■ **WRITTEN EXERCISE**: Swap every "screenshot" in the material below for "screen capture", leaving everything else unchanged.

Pointing records for text and elements:
.....

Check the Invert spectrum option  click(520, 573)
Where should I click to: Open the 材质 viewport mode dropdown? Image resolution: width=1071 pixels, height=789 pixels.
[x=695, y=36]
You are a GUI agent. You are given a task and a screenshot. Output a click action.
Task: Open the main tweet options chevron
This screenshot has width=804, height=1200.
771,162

.....

■ **SOLVED EXERCISE**:
Check the Invert spectrum option  click(520, 573)
Where should I click to: Open the 材质 viewport mode dropdown? Image resolution: width=1071 pixels, height=789 pixels.
[x=695, y=36]
You are a GUI agent. You are given a task and a screen capture. Output a click action.
Task: Open the main tweet options chevron
This screen capture has width=804, height=1200.
771,162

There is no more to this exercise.